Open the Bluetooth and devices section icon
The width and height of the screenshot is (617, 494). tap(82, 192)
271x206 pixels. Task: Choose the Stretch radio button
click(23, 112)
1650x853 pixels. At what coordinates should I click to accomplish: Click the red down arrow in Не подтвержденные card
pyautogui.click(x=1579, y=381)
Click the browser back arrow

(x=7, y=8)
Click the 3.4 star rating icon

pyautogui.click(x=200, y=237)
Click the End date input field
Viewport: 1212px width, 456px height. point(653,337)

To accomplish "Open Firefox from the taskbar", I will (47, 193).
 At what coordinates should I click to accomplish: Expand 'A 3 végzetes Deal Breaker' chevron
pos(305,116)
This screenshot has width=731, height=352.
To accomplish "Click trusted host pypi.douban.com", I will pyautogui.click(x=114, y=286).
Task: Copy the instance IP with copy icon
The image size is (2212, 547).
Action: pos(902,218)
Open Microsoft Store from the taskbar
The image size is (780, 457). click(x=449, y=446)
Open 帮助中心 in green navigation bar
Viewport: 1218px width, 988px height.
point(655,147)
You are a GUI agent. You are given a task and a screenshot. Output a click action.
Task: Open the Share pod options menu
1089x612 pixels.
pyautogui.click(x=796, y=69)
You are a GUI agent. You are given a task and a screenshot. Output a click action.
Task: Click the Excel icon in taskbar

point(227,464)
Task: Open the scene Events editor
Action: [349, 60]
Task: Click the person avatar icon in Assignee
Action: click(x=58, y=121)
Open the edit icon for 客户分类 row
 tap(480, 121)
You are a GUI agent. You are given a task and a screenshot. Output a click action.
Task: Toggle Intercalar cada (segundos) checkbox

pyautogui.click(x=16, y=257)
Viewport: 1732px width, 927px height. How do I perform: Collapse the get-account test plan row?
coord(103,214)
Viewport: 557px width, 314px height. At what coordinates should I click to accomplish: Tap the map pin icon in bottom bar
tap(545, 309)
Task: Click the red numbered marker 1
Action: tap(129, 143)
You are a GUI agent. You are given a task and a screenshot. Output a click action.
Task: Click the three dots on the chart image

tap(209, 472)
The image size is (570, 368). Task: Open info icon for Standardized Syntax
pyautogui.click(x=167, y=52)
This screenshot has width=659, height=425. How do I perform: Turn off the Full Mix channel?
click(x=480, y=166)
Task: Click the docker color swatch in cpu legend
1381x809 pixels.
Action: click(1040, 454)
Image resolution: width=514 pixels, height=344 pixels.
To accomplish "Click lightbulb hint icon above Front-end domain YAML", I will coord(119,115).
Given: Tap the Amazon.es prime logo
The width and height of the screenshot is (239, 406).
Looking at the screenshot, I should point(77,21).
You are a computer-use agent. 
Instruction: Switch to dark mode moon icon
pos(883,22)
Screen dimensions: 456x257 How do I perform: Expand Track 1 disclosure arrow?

* * * * * * * * *

In the rows from the line with "Task: Copy the instance IP with copy icon" up to and including the line with "tap(209, 472)", substitute "task bar" for every occurrence of "taskbar", and reproduce only those lines with all other text unchanged.

Task: Copy the instance IP with copy icon
The image size is (2212, 547).
Action: pos(902,218)
Open Microsoft Store from the task bar
The image size is (780, 457). click(x=449, y=446)
Open 帮助中心 in green navigation bar
Viewport: 1218px width, 988px height.
point(655,147)
You are a GUI agent. You are given a task and a screenshot. Output a click action.
Task: Open the Share pod options menu
1089x612 pixels.
pyautogui.click(x=796, y=69)
You are a GUI agent. You are given a task and a screenshot. Output a click action.
Task: Click the Excel icon in task bar

point(227,464)
Task: Open the scene Events editor
Action: [349, 60]
Task: Click the person avatar icon in Assignee
Action: click(x=58, y=121)
Open the edit icon for 客户分类 row
 tap(480, 121)
You are a GUI agent. You are given a task and a screenshot. Output a click action.
Task: Toggle Intercalar cada (segundos) checkbox

pyautogui.click(x=16, y=257)
Viewport: 1732px width, 927px height. How do I perform: Collapse the get-account test plan row?
coord(103,214)
Viewport: 557px width, 314px height. At what coordinates should I click to accomplish: Tap the map pin icon in bottom bar
tap(545, 309)
Task: Click the red numbered marker 1
Action: tap(129, 143)
You are a GUI agent. You are given a task and a screenshot. Output a click action.
Task: Click the three dots on the chart image

tap(209, 472)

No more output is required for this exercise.